Bares, restaurantes, casas noturas e
shows estão proibidos de cobrar preços diferentes para homens e mulheres em
eventos. É o que prevê a nota técnica do Departamento de Proteção e Defesa do
Consumidor, do Ministério da Justiça (MJ), publicada ontem. Empresários têm 30
dias para se adequarem. Quem desobedecer vai pagar multa e, caso reincida,
poderá sofrer “suspensão temporária de atividade” e até “interdição total ou
parcial de estabelecimento” (Abaixo, leia O que diz a lei).
*Por Adriana Izel - Hellen Leite - Luiz Calgagno - Maria Isabel Felix
A discussão teve início após o brasiliense
Roberto Casali Júnior, 21 anos, estudante de direito, entrar na Justiça contra
a cobrança de ingresso diferenciada em um show. Em 6 de junho, a juíza Caroline
Santos Lima, do Juizado Especial do Tribunal de Justiça do Distrito Federal e
Territórios negou a liminar do jovem, mas encaminhou a decisão para a
Promotoria de Justiça de Defesa do Consumidor do Ministério Público para apurar
a prática e promover uma ação coletiva. A ação repercutiu em todo o país e,
ontem, o Ministério da Justiça se manifestou e publicou a nota técnica.
Casali participará de uma audiência de
conciliação com os organizadores do evento para que cheguem a um acordo. No
entendimento da juíza, não há respaldo legal para a cobrança de preços de
acordo com o gênero do consumidor. Além disso, para a magistrada, a prática é
uma afronta sutil e velada que, apesar de aparentar “pseudo-homenagem,
prestígio ou privilégio”, se trata, na realidade, de “ato ilícito”. “Fato é que
não pode o empresário usar a mulher como ‘insumo’ para a atividade econômica,
servindo como ‘isca’ para atrair clientes do sexo masculino para seu
estabelecimento. Admitir-se tal prática afronta (…) a dignidade das mulheres,
ainda que de forma sutil”, proferiu Caroline Santos Lima.
Secretário nacional do Consumidor,
Arthur Rollo alerta que serão realizadas fiscalizações até que essas práticas
sejam banidas. “O uso da mulher como estratégia de marketing é ilegal, vai
contra os princípios da dignidade da pessoa humana e da isonomia”, afirma.
Assistente social e ativista do Fórum
de Mulheres do DF e Entorno, Guaia Siqueira critica a diferença de preços. “A
estratégia de marketing objetifica a mulher para atrair clientes masculinos
para os lugares. As pessoas pensam que feministas querem mais direitos dentro
da sociedade, mas queremos igualdade. A ideia é de que bebemos menos, pois
somos mais fracas. Até por isso, muitos estabelecimentos têm open-bar para esse
público”, afirma.
O produtor cultural Daniel Spot diz que
sempre discordou da diferenciação. “A gente sabe que o que está por trás, na
verdade, é atrair o público”, afirma. O Correio tentou entrar em contato com a
BE Produções, a Funn Entretenimento e a Medley Produções, mas as produtoras não
quiseram se manifestar sobre o assunto.

**CONJUNTO DE ENTRADAS:**
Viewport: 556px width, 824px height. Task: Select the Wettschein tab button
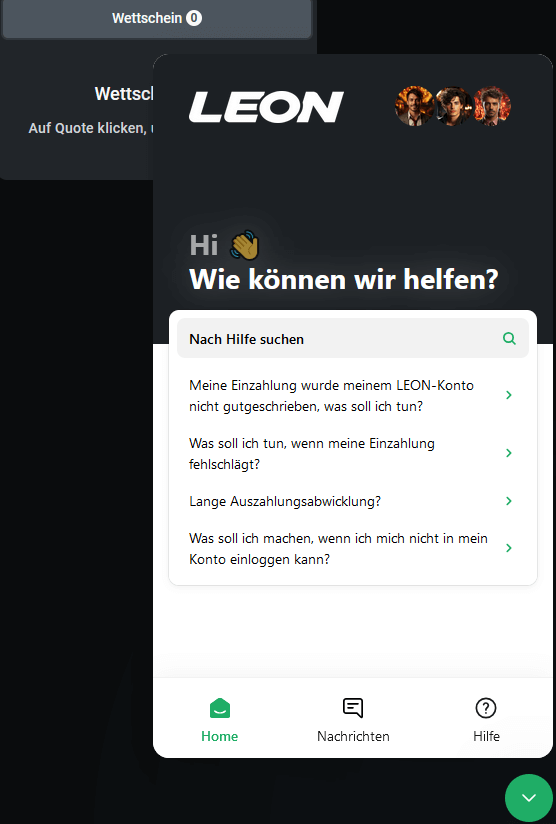tap(157, 18)
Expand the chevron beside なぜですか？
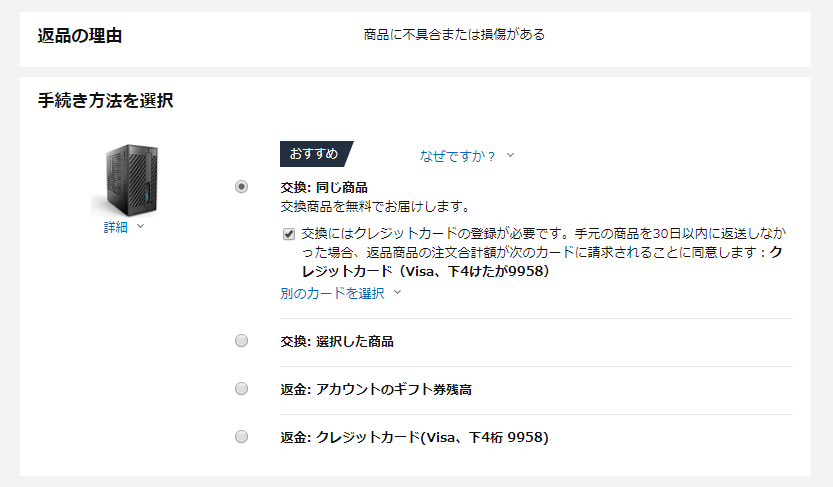Image resolution: width=833 pixels, height=487 pixels. [510, 155]

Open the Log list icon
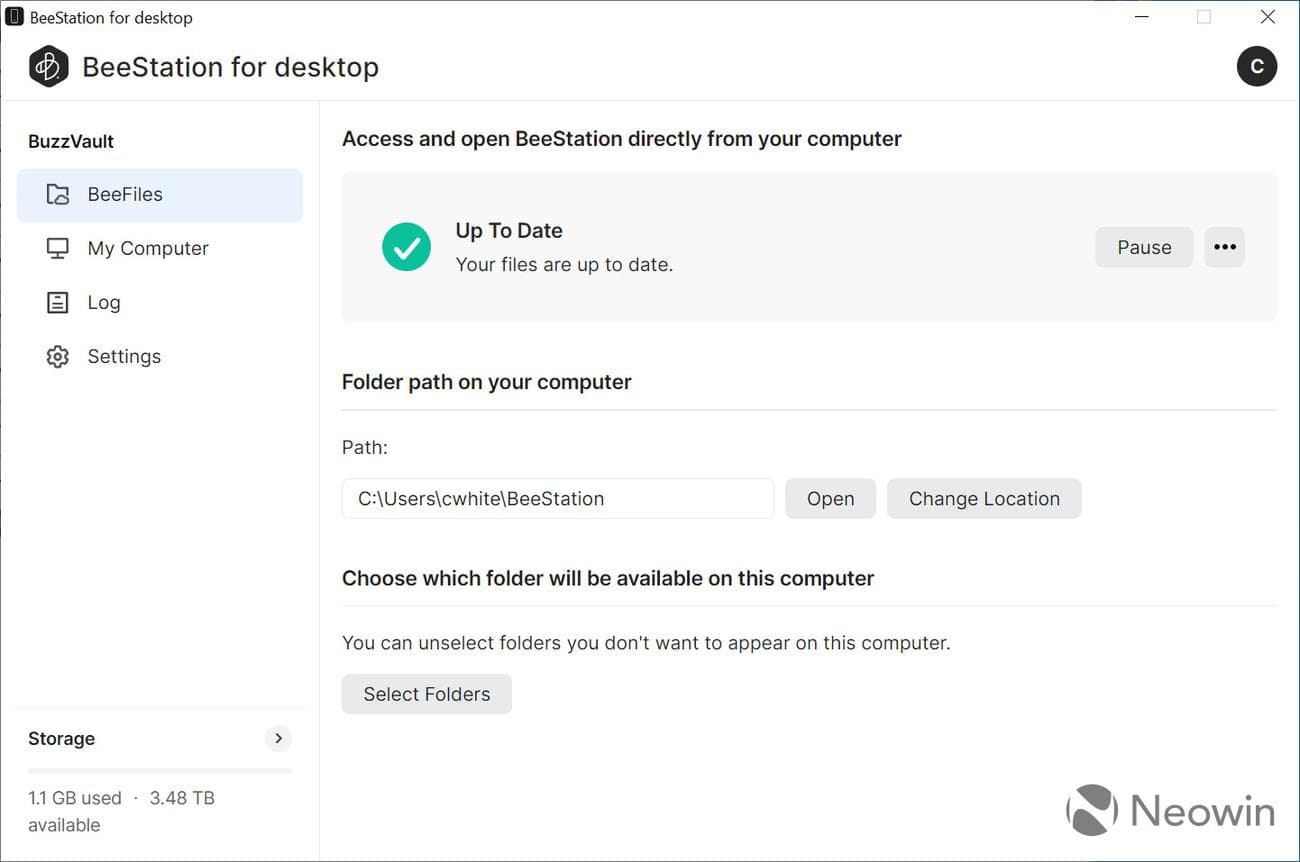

**EXERCÍCIOS PARA FAZER:**
a. No texto sobre a cobrança de preços diferentes para homens e mulheres, quantos dias os empresários têm para se adequar à nota técnica?
b. Reescreva as entradas em forma de lista numerada, omitindo as linhas em branco e sem incluir as imagens.
O texto e as entradas têm origens distintas.

**RESPOSTAS DOS EXERCÍCIOS:**
a. Trinta dias.

b.
1. Viewport: 556px width, 824px height. Task: Select the Wettschein tab button
2. tap(157, 18)
3. Expand the chevron beside なぜですか？
4. Image resolution: width=833 pixels, height=487 pixels. [510, 155]
5. Open the Log list icon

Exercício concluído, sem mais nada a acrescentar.